Chilean politician (1889–1981)

Jorge Wachholtz Araya (27 June 1889 – 27 March 1981) was a Chilean industrialist, businessman and politician. He served as senator for the northern provinces of Tarapacá and Antofagasta during the 1933–1937 legislative period and previously held executive positions in regional and national administration.

== Biography ==
Wachholtz Araya was born in Iquique on 27 June 1889, the son of Máximo Wachholtz and Elvira Araya. He married Inés Mujica.

He studied at the Liceo de Iquique and began his professional career in the nitrate industry of Tarapacá, initially with the firm Sloman and later at the Alianza Nitrate Office, operated by Gibbs & Co. He subsequently engaged in commercial enterprises in Iquique under the firm Wachholtz Hnos., alongside his brothers Máximo and Julio.

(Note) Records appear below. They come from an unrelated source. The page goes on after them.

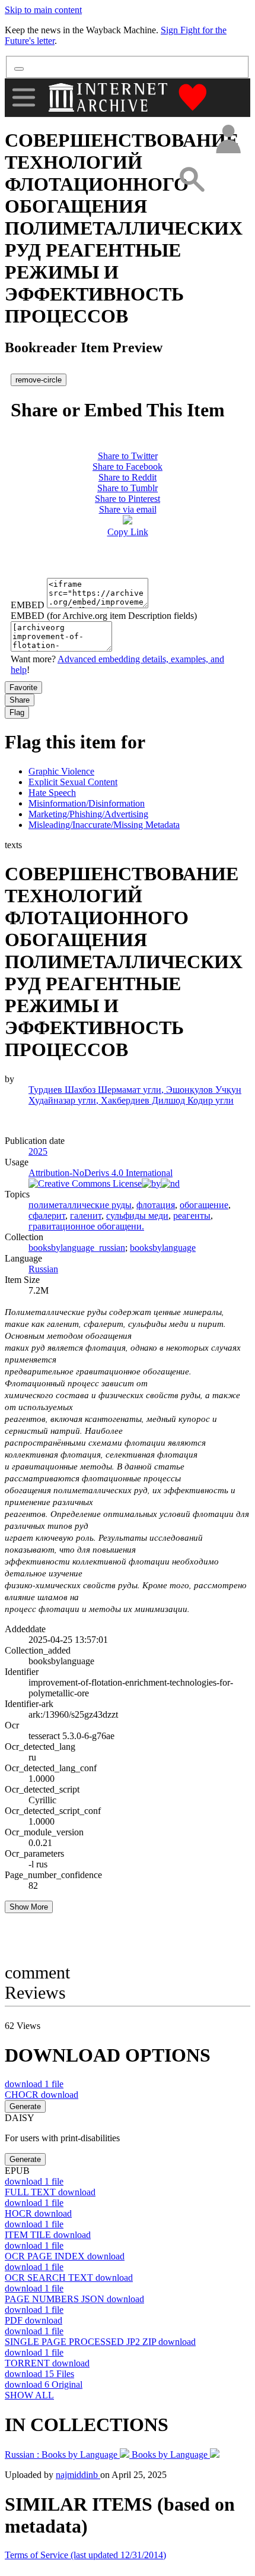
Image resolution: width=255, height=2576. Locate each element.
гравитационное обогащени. (86, 1226)
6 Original (43, 2384)
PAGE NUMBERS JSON (74, 2299)
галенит (85, 1215)
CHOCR (41, 2095)
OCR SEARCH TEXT (69, 2277)
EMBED (27, 605)
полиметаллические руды (80, 1205)
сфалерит (46, 1215)
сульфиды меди (137, 1215)
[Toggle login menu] (227, 139)
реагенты (192, 1215)
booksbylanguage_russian (76, 1248)
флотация (155, 1205)
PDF (33, 2320)
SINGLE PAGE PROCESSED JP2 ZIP (100, 2342)
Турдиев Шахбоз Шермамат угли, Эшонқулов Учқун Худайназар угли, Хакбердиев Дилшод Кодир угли (134, 1095)
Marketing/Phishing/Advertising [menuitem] (88, 814)
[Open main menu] (24, 97)
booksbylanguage (163, 1248)
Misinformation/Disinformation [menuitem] (86, 803)
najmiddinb (78, 2475)
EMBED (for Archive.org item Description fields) (104, 616)
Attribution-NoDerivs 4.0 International (100, 1173)
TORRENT (47, 2363)
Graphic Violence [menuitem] (61, 771)
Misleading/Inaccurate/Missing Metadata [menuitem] (104, 825)
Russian (43, 1269)
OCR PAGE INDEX (65, 2256)
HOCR (38, 2213)
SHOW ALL (29, 2395)
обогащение (204, 1205)
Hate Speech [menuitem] (52, 793)
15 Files (39, 2374)
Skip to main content (43, 10)
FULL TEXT (50, 2192)
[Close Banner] (19, 69)
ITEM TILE (48, 2235)
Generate (25, 2106)
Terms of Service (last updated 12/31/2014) (85, 2555)
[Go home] (109, 97)
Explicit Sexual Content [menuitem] (72, 782)
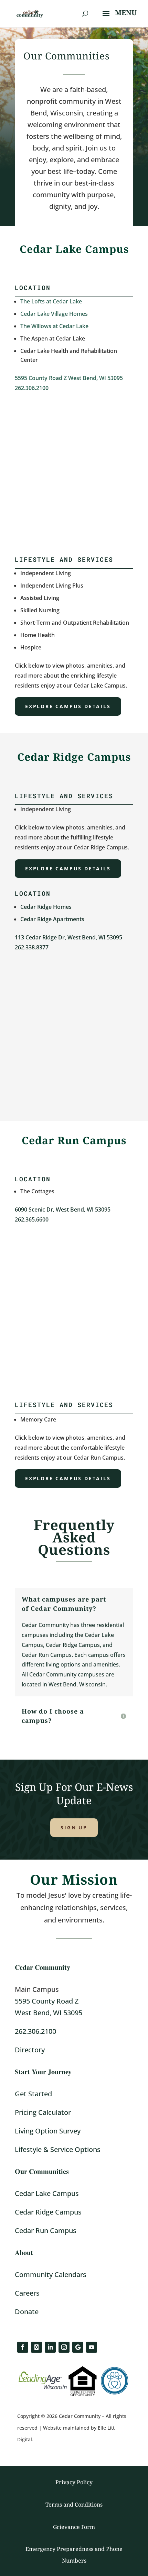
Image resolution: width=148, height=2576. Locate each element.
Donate (27, 2311)
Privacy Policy (74, 2482)
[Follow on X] (36, 2347)
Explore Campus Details (68, 706)
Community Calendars (50, 2274)
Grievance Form (74, 2527)
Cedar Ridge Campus (48, 2212)
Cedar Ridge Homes (46, 907)
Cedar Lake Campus (47, 2193)
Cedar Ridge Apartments (52, 919)
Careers (27, 2293)
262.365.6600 (32, 1219)
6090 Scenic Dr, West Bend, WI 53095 (62, 1209)
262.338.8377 (32, 947)
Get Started (33, 2093)
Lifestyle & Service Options (58, 2149)
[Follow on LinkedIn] (50, 2347)
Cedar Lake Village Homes (54, 313)
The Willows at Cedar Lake (54, 326)
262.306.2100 (32, 388)
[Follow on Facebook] (22, 2347)
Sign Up (74, 1827)
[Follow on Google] (77, 2347)
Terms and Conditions (74, 2504)
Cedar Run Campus (45, 2230)
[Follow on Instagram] (64, 2347)
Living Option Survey (48, 2130)
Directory (30, 2049)
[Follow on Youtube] (91, 2347)
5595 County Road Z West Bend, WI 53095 (69, 378)
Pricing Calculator (43, 2112)
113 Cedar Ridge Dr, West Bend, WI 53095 (68, 937)
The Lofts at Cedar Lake (51, 301)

The family owned a metallurgical foundry and constructed major industrial infrastructure, including the railway workshops of the Iquique–Pintados line. Wachholtz Araya also acted as representative of Saavedra Bénard and of the Chilean Petroleum Company (COPEC).

== Political career ==
Wachholtz Araya militated in the Radical Socialist Party, of which he served as president. He played a prominent role in the presidential campaign of Pedro Aguirre Cerda in northern Chile.

In 1931, he was appointed Intendant of Tarapacá, serving from 30 June 1931 until 19 July 1932.

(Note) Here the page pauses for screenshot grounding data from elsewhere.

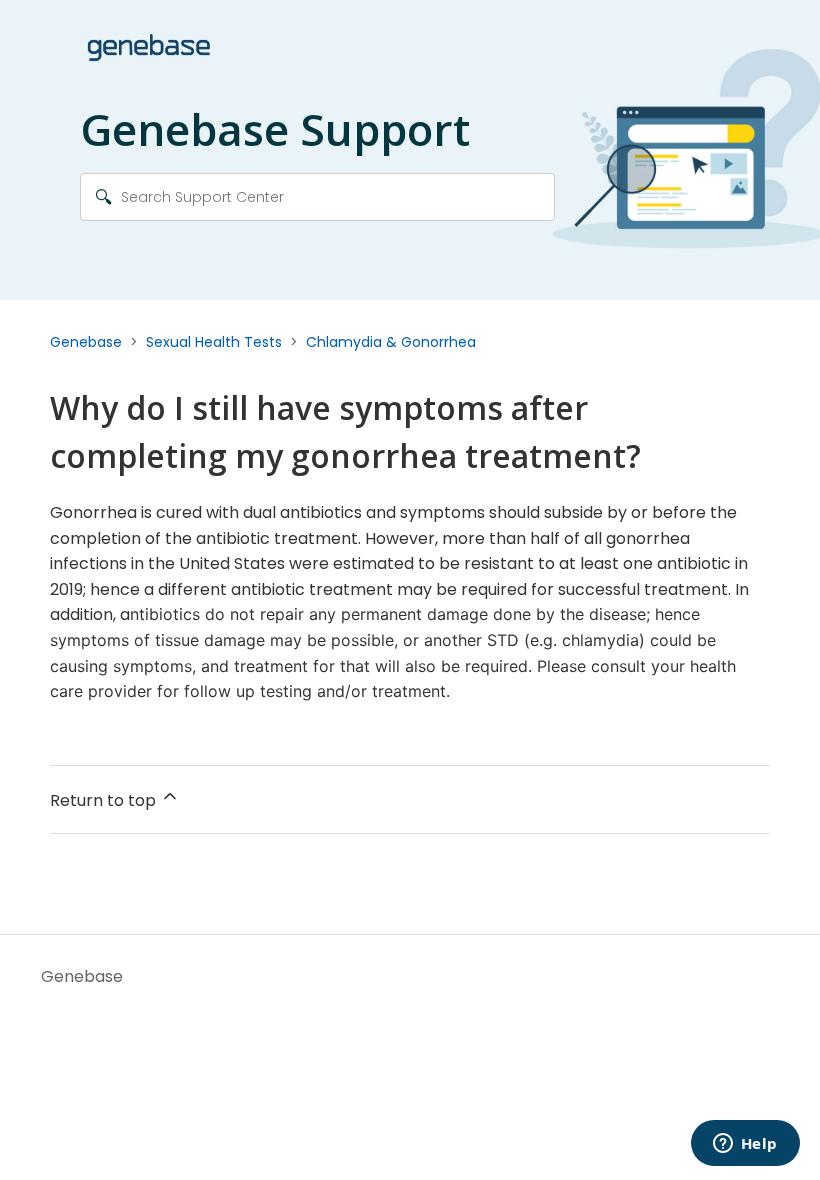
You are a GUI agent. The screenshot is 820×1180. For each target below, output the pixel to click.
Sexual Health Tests (214, 342)
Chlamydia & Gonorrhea (391, 342)
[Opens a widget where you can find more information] (745, 1145)
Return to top (105, 800)
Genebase (86, 342)
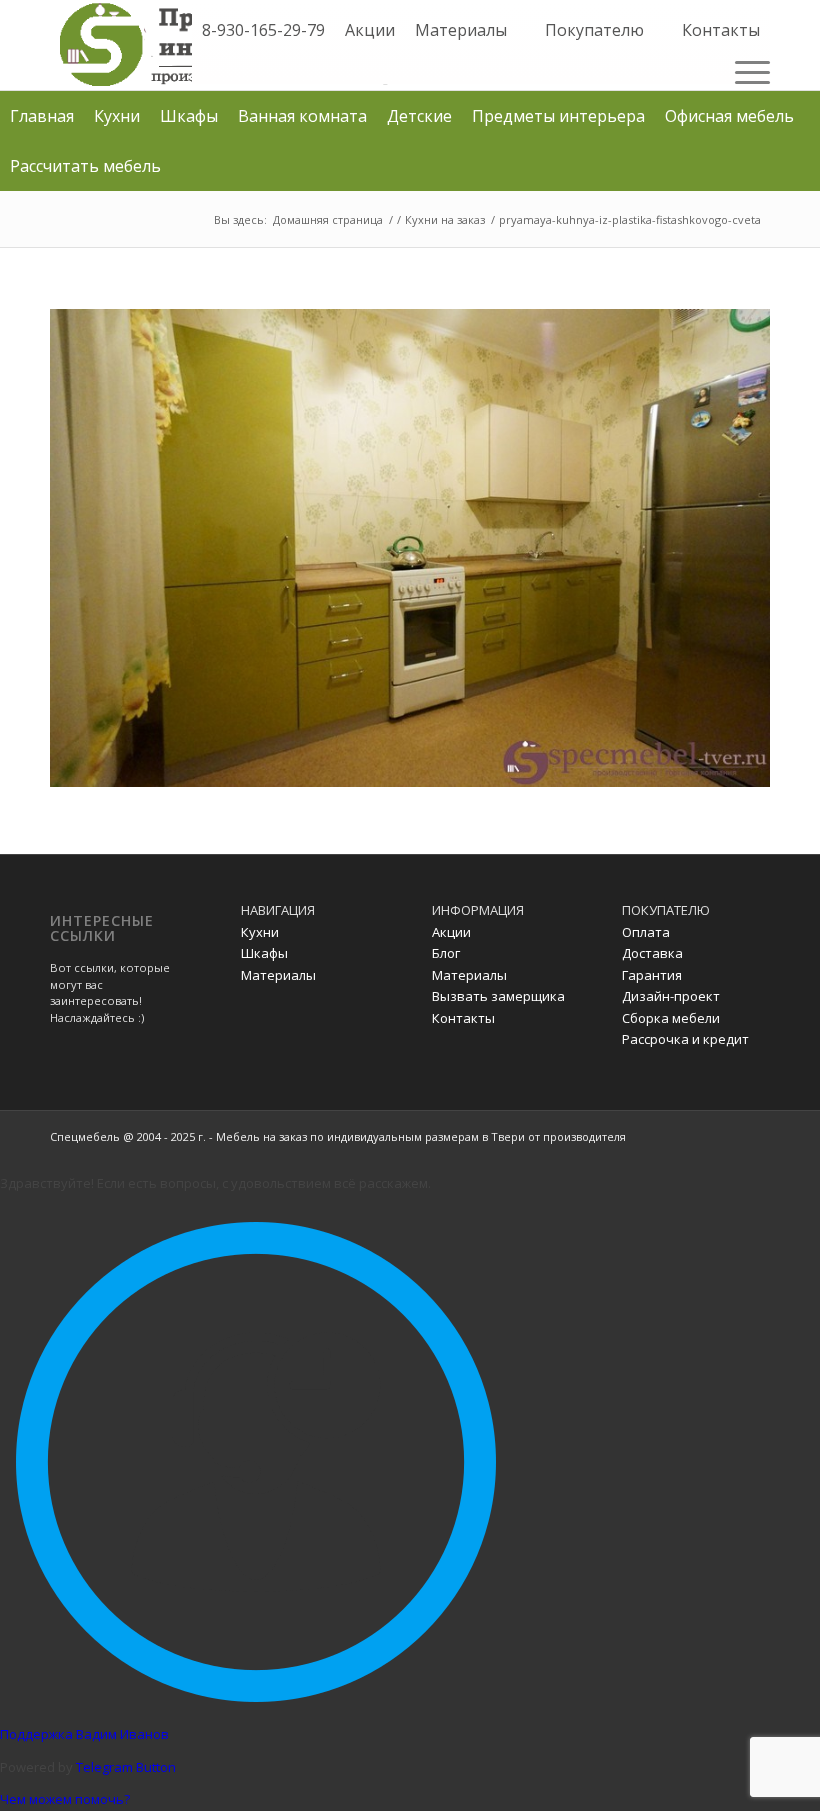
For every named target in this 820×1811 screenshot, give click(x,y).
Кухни (117, 116)
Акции (370, 30)
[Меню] (747, 71)
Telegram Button (126, 1767)
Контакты (721, 30)
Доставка (652, 953)
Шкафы (189, 116)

In 1933, he was elected senator for the First Provincial District of Tarapacá and Antofagasta, serving from 1933 to 1937. This four-year senatorial term resulted from the institutional adjustment following the revolutionary events of June 1932. During his time in the Senate, he served on the Permanent Commission on Government and acted as substitute member of the Permanent Commission on Foreign Relations. He actively sponsored legislation related to the nitrate industry and the development of the northern provinces he represented.

== Later activities ==
Following his parliamentary career, Wachholtz Araya held several high-level economic and administrative positions. He served as executive vice president of the Foreign Trade Council from 1 January 1946 to August 1947 and as a director of the Central Bank of Chile between 1947 and 1950.

He was also vice president of the Electro-Siderurgical Company and of the Tarapacá Industrial Fishing Company, as well as director of the Instituto Bioquímico Beta, S.A.

== Affiliations ==
Wachholtz Araya was a member of the Universidad Industrial de Iquique, the Club de La Unión of Santiago, the Rotary Club of Iquique, and an associate of the Boy Scouts of Iquique.

He died in Santiago on 27 March 1981.